— Problem statement —
Copy the material below, starting at the line with "Open the advanced search gear icon" and ending with the line with "pos(1157,22)", both included, with every character unchanged.

Dataset items
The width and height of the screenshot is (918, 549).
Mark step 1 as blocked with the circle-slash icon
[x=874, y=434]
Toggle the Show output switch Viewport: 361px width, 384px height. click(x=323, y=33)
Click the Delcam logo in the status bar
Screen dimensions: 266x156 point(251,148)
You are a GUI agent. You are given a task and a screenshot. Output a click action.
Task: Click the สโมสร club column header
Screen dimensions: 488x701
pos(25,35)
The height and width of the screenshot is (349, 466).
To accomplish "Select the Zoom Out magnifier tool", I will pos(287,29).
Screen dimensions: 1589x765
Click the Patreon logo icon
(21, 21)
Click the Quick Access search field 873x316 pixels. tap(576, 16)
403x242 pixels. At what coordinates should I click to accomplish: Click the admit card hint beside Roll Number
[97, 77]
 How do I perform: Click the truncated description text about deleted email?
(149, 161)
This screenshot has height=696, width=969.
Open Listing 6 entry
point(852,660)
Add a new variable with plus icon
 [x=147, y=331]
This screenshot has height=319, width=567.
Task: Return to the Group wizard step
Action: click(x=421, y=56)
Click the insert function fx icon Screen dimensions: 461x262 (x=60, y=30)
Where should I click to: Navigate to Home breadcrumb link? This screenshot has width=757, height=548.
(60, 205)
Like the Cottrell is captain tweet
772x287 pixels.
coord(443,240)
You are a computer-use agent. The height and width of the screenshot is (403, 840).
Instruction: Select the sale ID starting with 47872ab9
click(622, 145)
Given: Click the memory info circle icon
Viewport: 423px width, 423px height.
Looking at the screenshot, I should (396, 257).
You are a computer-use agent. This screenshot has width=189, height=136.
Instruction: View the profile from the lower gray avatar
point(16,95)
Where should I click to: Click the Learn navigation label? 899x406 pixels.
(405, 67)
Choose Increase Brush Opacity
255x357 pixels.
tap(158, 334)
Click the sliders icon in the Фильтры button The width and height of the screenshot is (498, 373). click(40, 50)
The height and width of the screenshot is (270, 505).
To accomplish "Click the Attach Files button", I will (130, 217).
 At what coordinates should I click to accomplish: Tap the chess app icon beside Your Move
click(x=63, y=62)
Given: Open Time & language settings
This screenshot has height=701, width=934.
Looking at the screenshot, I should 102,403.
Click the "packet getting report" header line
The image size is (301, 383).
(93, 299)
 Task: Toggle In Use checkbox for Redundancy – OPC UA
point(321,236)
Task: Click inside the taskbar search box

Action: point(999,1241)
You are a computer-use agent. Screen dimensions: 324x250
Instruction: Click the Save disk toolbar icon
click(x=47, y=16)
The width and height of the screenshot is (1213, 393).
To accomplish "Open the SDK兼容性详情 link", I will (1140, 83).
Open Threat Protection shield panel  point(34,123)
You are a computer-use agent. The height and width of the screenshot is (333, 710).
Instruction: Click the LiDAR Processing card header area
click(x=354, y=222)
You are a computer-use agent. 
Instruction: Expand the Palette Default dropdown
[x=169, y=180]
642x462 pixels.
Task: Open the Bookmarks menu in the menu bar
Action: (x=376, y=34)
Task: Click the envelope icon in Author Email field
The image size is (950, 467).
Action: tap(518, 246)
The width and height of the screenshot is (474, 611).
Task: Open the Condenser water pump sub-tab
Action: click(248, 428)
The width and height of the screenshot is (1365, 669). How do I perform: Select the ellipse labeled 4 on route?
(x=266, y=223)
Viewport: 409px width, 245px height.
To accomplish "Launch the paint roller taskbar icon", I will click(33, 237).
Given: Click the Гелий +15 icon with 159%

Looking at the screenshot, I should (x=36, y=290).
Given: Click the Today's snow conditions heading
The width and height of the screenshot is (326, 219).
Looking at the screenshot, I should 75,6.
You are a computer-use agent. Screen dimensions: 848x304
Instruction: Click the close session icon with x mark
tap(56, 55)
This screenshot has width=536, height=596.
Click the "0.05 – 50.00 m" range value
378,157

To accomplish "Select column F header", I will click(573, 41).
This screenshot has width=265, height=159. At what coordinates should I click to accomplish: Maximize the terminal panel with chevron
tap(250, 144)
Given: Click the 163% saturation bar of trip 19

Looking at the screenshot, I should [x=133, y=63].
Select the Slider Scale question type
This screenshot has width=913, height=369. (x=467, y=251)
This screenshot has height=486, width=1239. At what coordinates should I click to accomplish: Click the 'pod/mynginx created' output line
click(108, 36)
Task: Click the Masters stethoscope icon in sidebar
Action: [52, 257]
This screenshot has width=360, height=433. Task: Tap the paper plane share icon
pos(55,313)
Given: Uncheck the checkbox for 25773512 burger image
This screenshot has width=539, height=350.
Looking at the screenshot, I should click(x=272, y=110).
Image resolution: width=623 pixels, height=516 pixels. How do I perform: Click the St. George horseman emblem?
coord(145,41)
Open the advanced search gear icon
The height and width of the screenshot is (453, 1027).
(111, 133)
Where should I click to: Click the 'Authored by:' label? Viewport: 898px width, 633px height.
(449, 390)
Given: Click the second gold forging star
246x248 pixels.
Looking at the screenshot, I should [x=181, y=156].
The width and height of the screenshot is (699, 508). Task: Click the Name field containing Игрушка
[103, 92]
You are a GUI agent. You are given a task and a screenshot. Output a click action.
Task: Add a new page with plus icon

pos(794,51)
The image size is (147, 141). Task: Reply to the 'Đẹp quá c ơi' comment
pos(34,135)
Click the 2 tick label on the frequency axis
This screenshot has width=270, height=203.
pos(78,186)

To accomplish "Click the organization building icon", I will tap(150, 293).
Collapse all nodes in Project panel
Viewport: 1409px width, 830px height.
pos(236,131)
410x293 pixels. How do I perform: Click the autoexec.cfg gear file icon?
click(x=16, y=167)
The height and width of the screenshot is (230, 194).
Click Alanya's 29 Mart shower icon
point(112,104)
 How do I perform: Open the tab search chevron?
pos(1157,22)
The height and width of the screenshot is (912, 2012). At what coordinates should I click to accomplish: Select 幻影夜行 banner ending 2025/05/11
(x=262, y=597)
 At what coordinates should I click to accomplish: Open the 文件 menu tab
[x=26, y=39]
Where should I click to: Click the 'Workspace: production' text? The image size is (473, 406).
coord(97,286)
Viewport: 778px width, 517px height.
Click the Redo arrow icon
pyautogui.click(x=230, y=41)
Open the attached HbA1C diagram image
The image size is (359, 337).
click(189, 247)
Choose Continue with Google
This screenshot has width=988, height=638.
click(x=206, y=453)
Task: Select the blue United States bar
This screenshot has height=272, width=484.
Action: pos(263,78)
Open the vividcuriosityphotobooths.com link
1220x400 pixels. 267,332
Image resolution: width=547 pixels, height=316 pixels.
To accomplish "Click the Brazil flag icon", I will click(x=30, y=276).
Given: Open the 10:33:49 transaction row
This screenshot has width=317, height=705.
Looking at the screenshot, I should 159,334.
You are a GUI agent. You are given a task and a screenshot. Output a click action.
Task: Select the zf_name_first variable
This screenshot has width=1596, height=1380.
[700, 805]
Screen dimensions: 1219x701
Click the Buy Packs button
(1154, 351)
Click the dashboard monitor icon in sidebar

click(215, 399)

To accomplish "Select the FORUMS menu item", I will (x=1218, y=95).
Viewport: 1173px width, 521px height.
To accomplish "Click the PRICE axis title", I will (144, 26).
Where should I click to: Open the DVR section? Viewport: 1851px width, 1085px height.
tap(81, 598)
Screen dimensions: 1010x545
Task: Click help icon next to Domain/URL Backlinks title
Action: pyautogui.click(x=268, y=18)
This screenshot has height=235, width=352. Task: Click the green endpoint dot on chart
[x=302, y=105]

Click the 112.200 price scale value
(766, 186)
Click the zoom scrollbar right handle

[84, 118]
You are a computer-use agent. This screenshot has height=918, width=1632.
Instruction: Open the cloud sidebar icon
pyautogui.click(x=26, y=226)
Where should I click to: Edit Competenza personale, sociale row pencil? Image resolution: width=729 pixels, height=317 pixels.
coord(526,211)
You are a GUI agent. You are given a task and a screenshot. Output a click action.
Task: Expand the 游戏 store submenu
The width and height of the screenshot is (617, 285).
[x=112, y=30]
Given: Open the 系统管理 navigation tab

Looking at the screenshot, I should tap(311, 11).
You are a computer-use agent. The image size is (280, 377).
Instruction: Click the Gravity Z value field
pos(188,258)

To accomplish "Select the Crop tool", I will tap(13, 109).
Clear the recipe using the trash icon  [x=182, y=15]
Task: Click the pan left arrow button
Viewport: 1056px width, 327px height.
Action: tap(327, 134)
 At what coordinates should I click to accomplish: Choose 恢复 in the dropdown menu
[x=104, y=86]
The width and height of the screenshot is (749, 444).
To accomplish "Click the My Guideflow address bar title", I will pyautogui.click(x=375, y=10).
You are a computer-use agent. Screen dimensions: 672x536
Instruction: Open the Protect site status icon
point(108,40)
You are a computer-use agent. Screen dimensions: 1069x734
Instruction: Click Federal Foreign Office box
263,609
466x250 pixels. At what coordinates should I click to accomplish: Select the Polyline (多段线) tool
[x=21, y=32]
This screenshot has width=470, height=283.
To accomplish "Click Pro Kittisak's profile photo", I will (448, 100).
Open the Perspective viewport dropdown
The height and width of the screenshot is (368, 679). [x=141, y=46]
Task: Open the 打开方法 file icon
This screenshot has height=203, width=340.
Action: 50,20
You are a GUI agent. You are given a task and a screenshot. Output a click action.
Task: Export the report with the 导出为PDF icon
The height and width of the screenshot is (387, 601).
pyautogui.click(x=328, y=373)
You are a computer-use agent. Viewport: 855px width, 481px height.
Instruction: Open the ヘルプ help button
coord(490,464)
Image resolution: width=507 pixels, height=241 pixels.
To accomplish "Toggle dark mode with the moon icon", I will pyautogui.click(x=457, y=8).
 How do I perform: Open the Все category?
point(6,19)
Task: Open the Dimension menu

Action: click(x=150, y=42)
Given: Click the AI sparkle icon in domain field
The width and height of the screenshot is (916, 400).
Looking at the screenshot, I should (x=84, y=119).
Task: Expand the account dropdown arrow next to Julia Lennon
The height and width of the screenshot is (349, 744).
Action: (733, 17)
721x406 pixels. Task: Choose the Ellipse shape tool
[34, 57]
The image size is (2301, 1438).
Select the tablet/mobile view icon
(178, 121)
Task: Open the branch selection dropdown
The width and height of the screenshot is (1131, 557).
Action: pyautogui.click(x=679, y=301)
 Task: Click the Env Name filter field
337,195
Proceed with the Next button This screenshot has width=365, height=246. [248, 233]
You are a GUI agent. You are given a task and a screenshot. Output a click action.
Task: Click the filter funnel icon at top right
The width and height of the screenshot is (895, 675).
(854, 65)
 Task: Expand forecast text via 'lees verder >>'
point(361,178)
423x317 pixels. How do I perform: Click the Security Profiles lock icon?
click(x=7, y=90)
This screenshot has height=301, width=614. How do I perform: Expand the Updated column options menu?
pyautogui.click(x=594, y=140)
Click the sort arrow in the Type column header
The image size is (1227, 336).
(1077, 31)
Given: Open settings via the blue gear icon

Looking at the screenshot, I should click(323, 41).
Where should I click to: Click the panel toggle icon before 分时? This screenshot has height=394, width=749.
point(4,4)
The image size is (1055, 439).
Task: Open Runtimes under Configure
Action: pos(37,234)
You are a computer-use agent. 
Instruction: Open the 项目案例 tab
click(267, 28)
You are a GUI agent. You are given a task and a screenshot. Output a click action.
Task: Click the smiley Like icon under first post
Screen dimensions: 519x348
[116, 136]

— The output —
Open the advanced search gear icon
The height and width of the screenshot is (453, 1027).
(111, 133)
Where should I click to: Click the 'Authored by:' label? Viewport: 898px width, 633px height.
(449, 390)
Given: Click the second gold forging star
246x248 pixels.
Looking at the screenshot, I should [x=181, y=156].
The width and height of the screenshot is (699, 508). Task: Click the Name field containing Игрушка
[103, 92]
You are a GUI agent. You are given a task and a screenshot. Output a click action.
Task: Add a new page with plus icon

pos(794,51)
The image size is (147, 141). Task: Reply to the 'Đẹp quá c ơi' comment
pos(34,135)
Click the 2 tick label on the frequency axis
This screenshot has width=270, height=203.
pos(78,186)

To accomplish "Click the organization building icon", I will tap(150, 293).
Collapse all nodes in Project panel
Viewport: 1409px width, 830px height.
pos(236,131)
410x293 pixels. How do I perform: Click the autoexec.cfg gear file icon?
click(x=16, y=167)
The height and width of the screenshot is (230, 194).
Click Alanya's 29 Mart shower icon
point(112,104)
 How do I perform: Open the tab search chevron?
pos(1157,22)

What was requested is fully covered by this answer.